== RECORDS FOR THE TASK ==

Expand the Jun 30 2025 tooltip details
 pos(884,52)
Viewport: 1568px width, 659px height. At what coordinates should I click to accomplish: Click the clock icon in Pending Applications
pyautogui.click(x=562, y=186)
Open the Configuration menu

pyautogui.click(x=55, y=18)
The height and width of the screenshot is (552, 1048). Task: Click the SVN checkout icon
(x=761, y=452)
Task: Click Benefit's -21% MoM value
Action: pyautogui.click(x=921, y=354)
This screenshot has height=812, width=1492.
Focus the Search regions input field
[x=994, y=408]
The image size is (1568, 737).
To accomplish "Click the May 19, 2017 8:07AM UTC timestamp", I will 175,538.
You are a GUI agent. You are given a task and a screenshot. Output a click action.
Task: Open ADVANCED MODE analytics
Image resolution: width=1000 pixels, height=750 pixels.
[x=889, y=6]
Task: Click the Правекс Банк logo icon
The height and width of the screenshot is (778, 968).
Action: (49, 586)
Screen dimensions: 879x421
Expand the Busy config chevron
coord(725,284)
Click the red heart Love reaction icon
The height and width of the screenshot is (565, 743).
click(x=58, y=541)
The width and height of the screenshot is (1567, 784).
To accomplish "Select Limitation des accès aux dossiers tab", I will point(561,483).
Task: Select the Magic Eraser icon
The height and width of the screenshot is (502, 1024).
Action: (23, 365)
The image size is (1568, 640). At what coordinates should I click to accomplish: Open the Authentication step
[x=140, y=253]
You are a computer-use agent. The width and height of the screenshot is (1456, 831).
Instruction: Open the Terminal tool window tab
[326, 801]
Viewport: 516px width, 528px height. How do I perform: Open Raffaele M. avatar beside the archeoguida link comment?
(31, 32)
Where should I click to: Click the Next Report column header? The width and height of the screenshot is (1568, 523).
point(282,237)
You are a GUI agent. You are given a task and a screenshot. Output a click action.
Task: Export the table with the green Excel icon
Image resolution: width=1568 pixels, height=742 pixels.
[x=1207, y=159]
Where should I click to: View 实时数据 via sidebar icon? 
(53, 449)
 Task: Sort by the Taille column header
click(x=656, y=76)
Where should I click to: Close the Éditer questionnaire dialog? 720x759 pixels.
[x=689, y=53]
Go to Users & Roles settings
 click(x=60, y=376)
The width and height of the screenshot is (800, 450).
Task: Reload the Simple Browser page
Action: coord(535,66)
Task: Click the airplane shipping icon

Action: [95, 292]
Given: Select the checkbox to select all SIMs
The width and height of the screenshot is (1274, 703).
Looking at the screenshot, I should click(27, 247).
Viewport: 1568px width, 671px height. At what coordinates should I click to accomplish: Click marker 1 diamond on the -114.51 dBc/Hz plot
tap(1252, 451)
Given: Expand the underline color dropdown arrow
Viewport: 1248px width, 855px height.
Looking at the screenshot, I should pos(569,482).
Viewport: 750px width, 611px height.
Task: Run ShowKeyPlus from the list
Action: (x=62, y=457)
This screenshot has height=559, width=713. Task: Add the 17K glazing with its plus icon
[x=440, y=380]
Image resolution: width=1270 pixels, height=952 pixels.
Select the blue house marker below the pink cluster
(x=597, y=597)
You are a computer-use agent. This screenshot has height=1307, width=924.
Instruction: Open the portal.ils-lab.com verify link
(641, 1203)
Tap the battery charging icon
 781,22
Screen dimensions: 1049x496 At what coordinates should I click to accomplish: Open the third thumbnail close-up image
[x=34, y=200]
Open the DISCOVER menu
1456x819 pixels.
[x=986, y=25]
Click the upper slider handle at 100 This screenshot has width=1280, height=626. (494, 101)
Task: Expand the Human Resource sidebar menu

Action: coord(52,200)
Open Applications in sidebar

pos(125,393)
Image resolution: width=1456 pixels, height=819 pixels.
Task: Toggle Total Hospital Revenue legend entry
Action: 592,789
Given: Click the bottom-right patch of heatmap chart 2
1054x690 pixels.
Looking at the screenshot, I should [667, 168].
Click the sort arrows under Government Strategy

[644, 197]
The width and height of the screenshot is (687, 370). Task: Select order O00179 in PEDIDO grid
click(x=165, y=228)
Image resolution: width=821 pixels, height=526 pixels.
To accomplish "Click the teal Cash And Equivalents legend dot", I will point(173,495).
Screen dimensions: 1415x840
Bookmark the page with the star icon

== WHAT IS BEING ASKED ==
Repeat the records word for word, beginning at the line that contains "Click the upper" and continuing through the final line of the records.

== THE SOLUTION ==
Click the upper slider handle at 100 This screenshot has width=1280, height=626. (494, 101)
Task: Expand the Human Resource sidebar menu

Action: coord(52,200)
Open Applications in sidebar

pos(125,393)
Image resolution: width=1456 pixels, height=819 pixels.
Task: Toggle Total Hospital Revenue legend entry
Action: 592,789
Given: Click the bottom-right patch of heatmap chart 2
1054x690 pixels.
Looking at the screenshot, I should [667, 168].
Click the sort arrows under Government Strategy

[644, 197]
The width and height of the screenshot is (687, 370). Task: Select order O00179 in PEDIDO grid
click(x=165, y=228)
Image resolution: width=821 pixels, height=526 pixels.
To accomplish "Click the teal Cash And Equivalents legend dot", I will point(173,495).
Screen dimensions: 1415x840
Bookmark the page with the star icon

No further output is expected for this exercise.